Thank you for the post. I have a bag of silk scraps I purchased from a tie manufacturer that I was using for crazy quilting and now I have a new use for them.


----------



## TennKnitter (Jul 24, 2013)

Amazing!!! Love it. :thumbup:


----------



## Crochet dreamin' (Apr 22, 2013)

Totally cool! I'm going to Good Will and look for old ties! Thanks!


----------



## not enough yarn (May 29, 2012)

Thanks for the great and easy idea.


----------



## Ontario Silk (Feb 16, 2014)

MrsB said:


> This is such an amazing egg dying technique that delivers the most incredible patterning on your eggs. So beautiful.
> 
> http://ourbestbites.com/2012/03/silk-dyed-eggs-aka-tie-dyed/


I wonder if this would work for wooden, plastic, ceramic or clay eggs.????? If anyone tries it please post.. I am curious if it would transfer to another base other than real egg.


----------



## freesia792 (Feb 24, 2012)

These are awesome! I wonder if a person could blow them out, fill with sand (or something), plug up the holes, this would help hold them down during the cook.


----------



## Crochet dreamin' (Apr 22, 2013)

Well, they have directions in a link the site refers to for dying blown-out eggs. It would seem they might be rather fragile, I didn't read how they address that. I doubt it would work well on ceramic eggs, and it says at the site that wood ones won't work.


----------



## SwampCatNana (Dec 27, 2012)

Check out this link concerning the dyes in ties.
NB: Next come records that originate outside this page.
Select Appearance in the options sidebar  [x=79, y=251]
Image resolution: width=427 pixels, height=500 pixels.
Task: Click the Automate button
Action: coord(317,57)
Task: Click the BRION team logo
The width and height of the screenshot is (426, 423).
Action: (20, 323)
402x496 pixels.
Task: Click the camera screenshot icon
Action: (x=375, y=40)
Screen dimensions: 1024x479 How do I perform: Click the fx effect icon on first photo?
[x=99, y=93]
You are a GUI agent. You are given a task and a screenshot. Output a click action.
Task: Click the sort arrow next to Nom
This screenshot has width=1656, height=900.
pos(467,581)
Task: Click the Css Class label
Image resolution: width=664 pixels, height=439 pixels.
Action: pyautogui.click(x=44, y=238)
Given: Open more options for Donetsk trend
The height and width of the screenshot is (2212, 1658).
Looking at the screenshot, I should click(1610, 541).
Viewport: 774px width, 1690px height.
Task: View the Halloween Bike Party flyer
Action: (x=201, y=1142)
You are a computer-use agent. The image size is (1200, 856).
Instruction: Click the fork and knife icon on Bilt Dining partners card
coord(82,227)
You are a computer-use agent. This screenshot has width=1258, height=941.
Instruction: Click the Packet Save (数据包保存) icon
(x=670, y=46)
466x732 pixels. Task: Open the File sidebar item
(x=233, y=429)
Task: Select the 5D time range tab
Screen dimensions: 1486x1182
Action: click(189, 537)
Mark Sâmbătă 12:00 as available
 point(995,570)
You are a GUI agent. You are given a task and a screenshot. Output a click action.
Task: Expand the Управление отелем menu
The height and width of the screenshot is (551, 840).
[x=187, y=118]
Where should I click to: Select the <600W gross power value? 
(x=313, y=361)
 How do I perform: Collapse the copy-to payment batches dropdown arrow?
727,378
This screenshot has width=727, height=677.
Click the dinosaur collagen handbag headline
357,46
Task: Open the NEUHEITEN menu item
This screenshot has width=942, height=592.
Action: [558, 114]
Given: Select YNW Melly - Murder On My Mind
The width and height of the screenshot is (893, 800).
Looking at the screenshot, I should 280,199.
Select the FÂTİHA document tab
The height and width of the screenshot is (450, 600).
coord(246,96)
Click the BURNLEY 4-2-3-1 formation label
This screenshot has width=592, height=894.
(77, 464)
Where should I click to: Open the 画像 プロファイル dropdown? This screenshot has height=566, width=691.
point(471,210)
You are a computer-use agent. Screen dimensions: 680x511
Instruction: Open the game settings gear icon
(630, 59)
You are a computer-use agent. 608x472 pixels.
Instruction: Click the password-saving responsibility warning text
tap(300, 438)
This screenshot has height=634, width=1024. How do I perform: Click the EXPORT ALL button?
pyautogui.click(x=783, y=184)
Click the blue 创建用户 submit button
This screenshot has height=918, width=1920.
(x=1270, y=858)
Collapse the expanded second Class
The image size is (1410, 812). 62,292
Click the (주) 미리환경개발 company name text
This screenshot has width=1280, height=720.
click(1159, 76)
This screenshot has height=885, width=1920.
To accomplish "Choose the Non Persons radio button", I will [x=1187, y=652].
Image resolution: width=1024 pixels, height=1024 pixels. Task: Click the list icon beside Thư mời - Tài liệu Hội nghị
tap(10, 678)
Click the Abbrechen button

http://www.knittingparadise.com/t-326066-1.html


----------



## sanchezs (May 19, 2011)

I have done this several times and it is so cool. We went to goodwill and got silk ties and scarves there to use.


----------



## standsalonewolf (Dec 1, 2011)

use an air brush on them :thumbup:


----------



## #1Patsy (Feb 6, 2011)

yes your right


----------



## knitpresentgifts (May 21, 2013)

So nice; I'm going to check out how these are made. Thanks!


----------



## knitpresentgifts (May 21, 2013)

Crochet dreamin' said:


> Well, they have directions in a link the site refers to for dying blown-out eggs. It would seem they might be rather fragile, I didn't read how they address that. I doubt it would work well on ceramic eggs, and it says at the site that wood ones won't work.


I've covered hundreds of real eggs (blown out) with Japanese Washi Paper and other papers.

While all those I make I cover with several coats of acrylic glaze, they are surprisingly strong.

I hang my eggs and display them in a bowl. I've dropped some when cleaning and they survive.

The site didn't suggest only white shells, I don't believe, but only white shells would work IMO.

I've printed the instructions and am eager to make some silk dyed eggs.


----------



## SouthernGirl (Dec 28, 2011)

amazing


----------